I had such a great time seeing my friends, and I love their kids and their kid’s friends, and their relatives and their new husbands. Okay, there was only one new husband but he was great! (Hi, Charlie!)

Finn is Ready for his Close-up

model.jpg I swear this macro function turns every cat into a supermodel. Or … maybe … my cats are the most gorgeous cats in the whole wide UNIVERSE. (This is what I tell them.)

I keep meaning to say, I have to turn off the comments section on every post after a week or so, because it eventually starts filling up with spam comments for sex with hookers in the UK. So, I’m sorry if you try to comment and can’t.

Today I’m going out to Brooklyn to see friends I have known since junior freaking high school. Who have sons who are long out of junior freaking high school. Hey, Chris and Adrienne both have two sons. Have I noticed the perfect symmetry of that before? And I have two male cats! (Yeah, yeah, I’m the losah. I KNOW.) Chris is the one who just got married on New Years Eve. And I posted a picture of a slightly drunken Adrienne at my wedding a few months back.

Hopefully I will be back with embarrassing pictures of everyone tomorrow.

Bleecker not Bleeker

Picture missing! Where it went I know not!

Regardless of the fact that I have walked down Bleecker Street pretty much every day of my entire adult life, I learned from someone here in the comments section that Bleecker Street has a “c” in it. Who knew?? (I can’t remember who it was and I can’t find it now, I’m sorry, or I would totally give you credit for enlightening me! You knew!)
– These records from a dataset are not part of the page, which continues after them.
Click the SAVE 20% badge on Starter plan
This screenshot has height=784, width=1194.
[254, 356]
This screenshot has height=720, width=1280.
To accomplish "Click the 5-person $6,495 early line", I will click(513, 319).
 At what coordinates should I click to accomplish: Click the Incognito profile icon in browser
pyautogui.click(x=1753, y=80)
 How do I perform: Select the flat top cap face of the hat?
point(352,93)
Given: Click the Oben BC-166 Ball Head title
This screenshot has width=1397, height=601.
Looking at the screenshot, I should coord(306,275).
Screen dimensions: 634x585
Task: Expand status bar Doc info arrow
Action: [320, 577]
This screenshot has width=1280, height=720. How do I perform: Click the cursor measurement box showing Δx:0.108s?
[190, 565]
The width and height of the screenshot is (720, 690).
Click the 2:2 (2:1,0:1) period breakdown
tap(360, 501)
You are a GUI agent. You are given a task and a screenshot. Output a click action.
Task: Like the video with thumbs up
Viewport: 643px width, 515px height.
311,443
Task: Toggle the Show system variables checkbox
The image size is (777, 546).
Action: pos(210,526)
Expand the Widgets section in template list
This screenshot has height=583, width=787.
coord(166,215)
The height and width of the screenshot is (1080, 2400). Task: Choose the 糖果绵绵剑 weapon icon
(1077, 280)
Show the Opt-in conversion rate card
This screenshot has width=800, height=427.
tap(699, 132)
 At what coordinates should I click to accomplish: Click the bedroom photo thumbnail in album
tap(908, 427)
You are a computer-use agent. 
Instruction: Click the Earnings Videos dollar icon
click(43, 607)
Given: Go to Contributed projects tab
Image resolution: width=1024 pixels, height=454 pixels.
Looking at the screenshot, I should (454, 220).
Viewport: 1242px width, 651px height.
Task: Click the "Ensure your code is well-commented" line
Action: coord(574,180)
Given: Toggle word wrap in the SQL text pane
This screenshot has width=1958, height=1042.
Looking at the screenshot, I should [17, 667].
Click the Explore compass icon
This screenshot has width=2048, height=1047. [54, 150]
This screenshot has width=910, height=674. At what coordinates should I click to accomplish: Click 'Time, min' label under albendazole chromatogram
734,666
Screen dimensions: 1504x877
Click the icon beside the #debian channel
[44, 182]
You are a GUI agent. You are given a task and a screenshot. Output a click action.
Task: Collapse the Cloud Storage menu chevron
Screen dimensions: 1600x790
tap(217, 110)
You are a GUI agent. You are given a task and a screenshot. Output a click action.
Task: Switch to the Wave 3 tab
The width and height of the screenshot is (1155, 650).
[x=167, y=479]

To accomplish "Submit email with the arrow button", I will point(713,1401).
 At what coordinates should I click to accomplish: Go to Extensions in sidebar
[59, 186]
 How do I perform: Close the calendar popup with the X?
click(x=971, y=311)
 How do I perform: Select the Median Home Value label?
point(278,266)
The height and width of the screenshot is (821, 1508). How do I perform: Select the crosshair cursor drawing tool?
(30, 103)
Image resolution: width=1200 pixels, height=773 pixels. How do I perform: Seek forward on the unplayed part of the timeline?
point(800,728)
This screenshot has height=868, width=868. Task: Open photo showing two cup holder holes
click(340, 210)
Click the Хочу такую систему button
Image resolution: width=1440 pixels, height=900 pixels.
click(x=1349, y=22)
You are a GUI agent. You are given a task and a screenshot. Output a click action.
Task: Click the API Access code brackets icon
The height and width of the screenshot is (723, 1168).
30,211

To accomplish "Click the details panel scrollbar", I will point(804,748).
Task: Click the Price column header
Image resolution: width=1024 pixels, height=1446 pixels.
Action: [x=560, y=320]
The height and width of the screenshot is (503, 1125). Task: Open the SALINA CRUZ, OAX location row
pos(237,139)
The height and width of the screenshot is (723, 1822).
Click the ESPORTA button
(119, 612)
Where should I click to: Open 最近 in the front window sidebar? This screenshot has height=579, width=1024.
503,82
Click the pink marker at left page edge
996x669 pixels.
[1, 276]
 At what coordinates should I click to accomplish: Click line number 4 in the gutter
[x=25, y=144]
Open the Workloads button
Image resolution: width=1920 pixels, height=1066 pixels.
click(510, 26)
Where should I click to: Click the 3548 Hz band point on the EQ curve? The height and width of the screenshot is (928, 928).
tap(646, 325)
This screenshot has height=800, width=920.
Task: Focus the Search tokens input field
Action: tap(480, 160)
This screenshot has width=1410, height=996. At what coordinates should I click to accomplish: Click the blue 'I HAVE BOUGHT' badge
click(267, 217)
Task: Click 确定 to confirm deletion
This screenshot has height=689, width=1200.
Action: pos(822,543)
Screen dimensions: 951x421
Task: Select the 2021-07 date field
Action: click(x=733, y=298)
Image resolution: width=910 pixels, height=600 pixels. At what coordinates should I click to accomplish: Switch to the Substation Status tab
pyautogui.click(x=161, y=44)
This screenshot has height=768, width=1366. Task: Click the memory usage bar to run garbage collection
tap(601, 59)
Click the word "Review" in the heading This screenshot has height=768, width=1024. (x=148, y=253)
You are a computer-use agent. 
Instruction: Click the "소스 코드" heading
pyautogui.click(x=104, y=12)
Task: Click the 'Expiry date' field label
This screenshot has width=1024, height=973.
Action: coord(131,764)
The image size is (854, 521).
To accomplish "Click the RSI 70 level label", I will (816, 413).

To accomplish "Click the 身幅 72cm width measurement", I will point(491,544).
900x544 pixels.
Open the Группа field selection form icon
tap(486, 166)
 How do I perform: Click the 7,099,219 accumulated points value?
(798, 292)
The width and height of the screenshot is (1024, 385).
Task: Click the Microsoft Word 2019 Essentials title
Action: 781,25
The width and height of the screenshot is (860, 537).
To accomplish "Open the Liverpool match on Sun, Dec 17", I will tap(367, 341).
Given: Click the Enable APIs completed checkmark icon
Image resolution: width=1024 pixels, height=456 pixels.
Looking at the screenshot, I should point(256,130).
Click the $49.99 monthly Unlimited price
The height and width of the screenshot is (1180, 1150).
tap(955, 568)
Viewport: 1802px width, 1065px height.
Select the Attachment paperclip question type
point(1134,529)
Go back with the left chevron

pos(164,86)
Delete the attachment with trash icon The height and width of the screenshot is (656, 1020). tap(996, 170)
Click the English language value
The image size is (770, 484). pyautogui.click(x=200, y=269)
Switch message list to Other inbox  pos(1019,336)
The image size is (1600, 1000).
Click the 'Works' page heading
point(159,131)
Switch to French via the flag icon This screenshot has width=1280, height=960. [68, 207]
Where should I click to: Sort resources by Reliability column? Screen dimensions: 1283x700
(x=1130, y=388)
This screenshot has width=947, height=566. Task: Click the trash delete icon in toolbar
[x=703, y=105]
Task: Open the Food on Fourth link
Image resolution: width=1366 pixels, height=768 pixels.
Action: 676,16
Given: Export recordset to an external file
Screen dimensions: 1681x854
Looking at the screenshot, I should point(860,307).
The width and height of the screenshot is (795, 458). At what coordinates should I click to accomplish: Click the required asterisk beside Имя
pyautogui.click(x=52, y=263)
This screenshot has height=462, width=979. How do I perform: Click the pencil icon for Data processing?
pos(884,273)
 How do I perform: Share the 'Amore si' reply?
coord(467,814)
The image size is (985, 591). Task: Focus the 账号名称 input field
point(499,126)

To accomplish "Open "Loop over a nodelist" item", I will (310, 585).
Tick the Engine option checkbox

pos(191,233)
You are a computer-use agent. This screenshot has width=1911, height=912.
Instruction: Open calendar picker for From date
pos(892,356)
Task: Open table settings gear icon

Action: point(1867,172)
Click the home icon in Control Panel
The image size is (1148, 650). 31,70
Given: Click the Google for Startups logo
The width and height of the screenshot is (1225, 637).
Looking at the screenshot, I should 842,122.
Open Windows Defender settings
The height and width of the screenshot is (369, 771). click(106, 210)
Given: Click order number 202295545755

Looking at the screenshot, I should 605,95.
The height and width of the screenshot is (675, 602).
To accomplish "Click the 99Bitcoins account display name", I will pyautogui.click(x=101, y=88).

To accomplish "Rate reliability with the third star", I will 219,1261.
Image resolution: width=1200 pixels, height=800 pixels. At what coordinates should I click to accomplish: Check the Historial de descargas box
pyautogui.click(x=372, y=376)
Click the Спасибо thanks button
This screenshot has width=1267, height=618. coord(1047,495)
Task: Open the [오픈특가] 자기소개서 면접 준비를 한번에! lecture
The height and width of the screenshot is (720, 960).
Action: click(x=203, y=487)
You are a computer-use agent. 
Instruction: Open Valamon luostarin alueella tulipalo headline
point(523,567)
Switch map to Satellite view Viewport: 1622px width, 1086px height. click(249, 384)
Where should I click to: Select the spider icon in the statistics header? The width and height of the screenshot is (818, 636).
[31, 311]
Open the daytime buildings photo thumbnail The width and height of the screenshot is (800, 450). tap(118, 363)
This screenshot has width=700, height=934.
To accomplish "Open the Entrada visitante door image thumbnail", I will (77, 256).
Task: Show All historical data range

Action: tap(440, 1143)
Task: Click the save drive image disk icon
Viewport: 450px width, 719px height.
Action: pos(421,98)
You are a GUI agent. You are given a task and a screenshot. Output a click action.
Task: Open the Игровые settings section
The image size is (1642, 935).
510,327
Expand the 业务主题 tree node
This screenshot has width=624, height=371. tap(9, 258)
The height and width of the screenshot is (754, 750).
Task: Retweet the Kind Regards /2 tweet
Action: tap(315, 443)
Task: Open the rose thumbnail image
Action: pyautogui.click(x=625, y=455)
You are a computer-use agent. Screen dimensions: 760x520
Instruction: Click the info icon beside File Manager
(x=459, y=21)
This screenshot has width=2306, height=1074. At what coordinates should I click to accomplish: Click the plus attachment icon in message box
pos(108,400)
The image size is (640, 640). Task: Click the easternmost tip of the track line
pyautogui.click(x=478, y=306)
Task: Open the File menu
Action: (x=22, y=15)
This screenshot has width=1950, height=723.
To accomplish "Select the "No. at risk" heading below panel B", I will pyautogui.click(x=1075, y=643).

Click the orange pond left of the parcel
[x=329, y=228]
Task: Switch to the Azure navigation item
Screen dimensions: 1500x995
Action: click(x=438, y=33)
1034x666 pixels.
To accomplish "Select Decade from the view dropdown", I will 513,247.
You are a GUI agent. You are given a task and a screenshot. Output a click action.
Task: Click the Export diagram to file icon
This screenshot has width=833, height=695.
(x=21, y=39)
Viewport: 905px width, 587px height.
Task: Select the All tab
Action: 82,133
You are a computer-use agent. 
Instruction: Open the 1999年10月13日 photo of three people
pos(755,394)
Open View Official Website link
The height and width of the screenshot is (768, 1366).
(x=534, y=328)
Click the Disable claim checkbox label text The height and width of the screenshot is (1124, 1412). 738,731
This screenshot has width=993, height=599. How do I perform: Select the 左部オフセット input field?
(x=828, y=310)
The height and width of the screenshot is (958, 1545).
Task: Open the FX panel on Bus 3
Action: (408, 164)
This is an original advertisement for the recently deceased Gian-Carlo Menotti’s opera The Saint of Bleecker Street which proves the spelling. But I checked a street sign when I went out and sure, enough, it’s BleeCker.

Meanwhile, in my life, this poltergeist chapter is still kicking butt, and I’m thinking I will not make a drumming gig tonight. I’m in an all-percussion band called the Manhattan Samba Group. But what can I say, I like to stay in at night.

Oh god. Just kill me now, I suppose.

Glitter and Doom

metmus.jpg These nice men were cleaning the steps at the Met yesterday so we wouldn’t slip and break our necks.

The show that my friend wanted to see was Glitter and Doom: German Portraits from the 1920s, and it was the better show. It was amazing, but horrifying. It leaves on the 19th, so get there now if you want to see it. The paintings of prostitutes were overwhelmingly, disturbingly sad. It’s such a terrible roll of the dice, what you get in your one shot at life. You’re born — and what are the odds of even being born, it must be incalculable — and you’re plopped down in midst of this one moment of history and circumstances that bring you to what was portrayed in these paintings, and then you die. That’s it. No second chances.

Unless you are convinced by the research of Ian Stevenson, who I just learned died on February 8th. I wanted to interview him last year, but he was already too ill. Stevenson did research in reincarnation, and I’m not familiar with that work, but I have some stuff bookmarked and I hope to include a brief over-view in my book.

Rest in peace, Dr. Stevenson. And come back soon, if that is, in fact, possible.